Чертыхаясь, Федор Терехов собрался в обратный путь и за час до полудня был у полковника Немчинова в доме.

— Проходи, Федор Савельич, проходи! — приветливо встретил его Немчинов. — Забыл я Жаденову сказать, что не за ясаком, другое дело к тебе… Прости, что от сева оторвал, завтра добьешь. Дело безотлагательное! Сержант Островский привез указ о присяге безымянному государю. Ныне утром, Лоскутов сказал, он отнес сей указ в канцелярию. Тебе подьячий Андреянов шурином приходится, чаю, легче сговоришься с ним! Копию с указа надо!

— Да я с ним не шибко в ладах…

— Порадей уж для мира, — кивнул Немчинов на заполнивших горницу казаков.

— Коли для мира, то опробую… Однако подьячий любит принос горячий… Задаром согласится ли, не ведаю, хоть и сродственник.

— Денег не жалей, — подал ему Немчинов кошель, — копия непременно нужна! Вот с Иваном Жаденовым и ступайте…

К полудню в горнице полковника Немчинова стало жарко от ноголюдства. А сидели уж с самого утра, когда чуть свет Василий Исецкий принес нерадостное известие. Полковник Немчинов созвал всех начальных людей. И все, кто раньше сомневался, слушая пустынников Дмитрия Вихарева да Михаилу Енбакова, ныне сидели в сумрачном раздумье и скребли затылки. Да и то: дело на Руси до того неслыханное, чтоб имя наследника престола не было означено.

Во главе стола сидел сам Иван Гаврилович Немчинов. По правую руку от него на лавке сотники да пятидесятники, по левую руку Василий Исецкий и Петр Байгачев с раскрытыми книгами Кирилла Иерусалимского и Правой Веры, да дворяне Чередовы. Десятка два детей боярских, казаков и детей казачьих сидели и стояли у стен да у печи.

Денщик принес новый лагун квасу, и сразу несколько человек потянулось к ковшу, не переставая слушать Василия Исецкого, читавшего из книги Кирилла Иерусалимского знамение десятое.

— «…ни от царей, ни от царского рода воздержит царство, но прелестию восхитит власть.

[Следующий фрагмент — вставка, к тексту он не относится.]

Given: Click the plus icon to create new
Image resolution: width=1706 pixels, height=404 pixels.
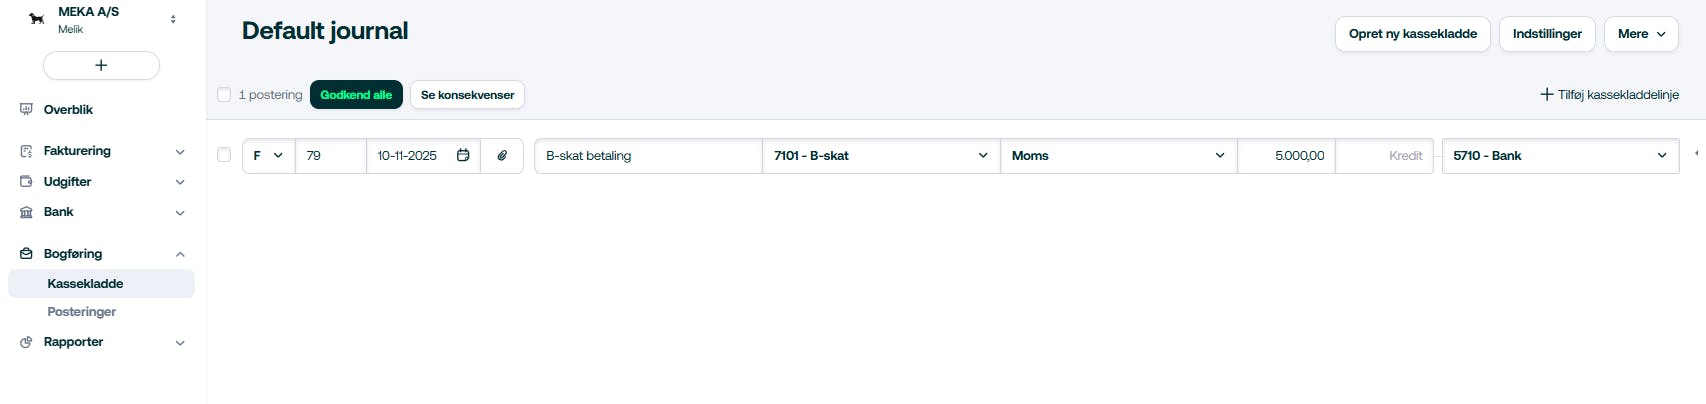Looking at the screenshot, I should click(101, 66).
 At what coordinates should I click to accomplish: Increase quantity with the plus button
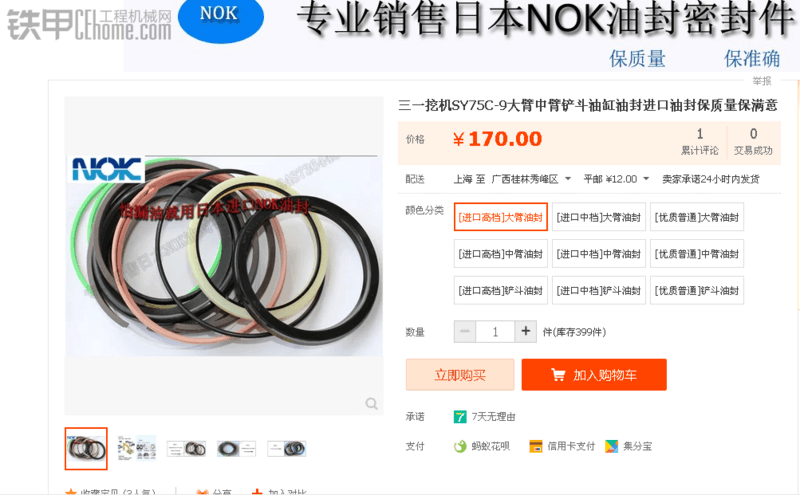coord(526,332)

Кто же сие есть или от какова чина, повеждь нам, о Павле, коего глаголеши пришествие по действу сатанину во всякой силе и знамениях и чудесах ложных», — не торопясь, ровно читал Исецкий, а Петр Байгачев в знак согласия кивал головой, держа в руках книгу Правой веры, только что читанную и толкованную им.

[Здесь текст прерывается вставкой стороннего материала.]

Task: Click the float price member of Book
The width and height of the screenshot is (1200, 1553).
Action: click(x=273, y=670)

— Не станем целовать крест за безымянного! — крикнул сотник детей казачьих Яков Петрашевский.

— А как антихрист придет, што станет? — спросил, перекрестившись, единственный на собрании из посадских Васька Поротые Ноздри. Вид его стал еще более страшен: левый глаз покраснел, налился кровью — Варьки н след. Федька, увидев его, улизнул из дому.

— Че-че? — сказал Иван Падуша. — Борода у тя, Василий, что ворота, а ума с прикалиток! Конец света будет. Суд страшный. Верно я говорю, Петро?

— Так, так, — отозвался Петр Байгачев. — Только ты, Иван, быстр да горяч, а человеку разъяснить надлежит, чтобы он истину уразумел.

— Верно, верно, Петр Савельевич, я ведь как все… Не из сумления спрашиваю, — обрадовался Васька Поротые Ноздри. — Скорей бы уж Терехов-то пришел с указом, хочу сам увидеть указ антихристов…

Часа через два Терехов и Жаденов наконец вернулись.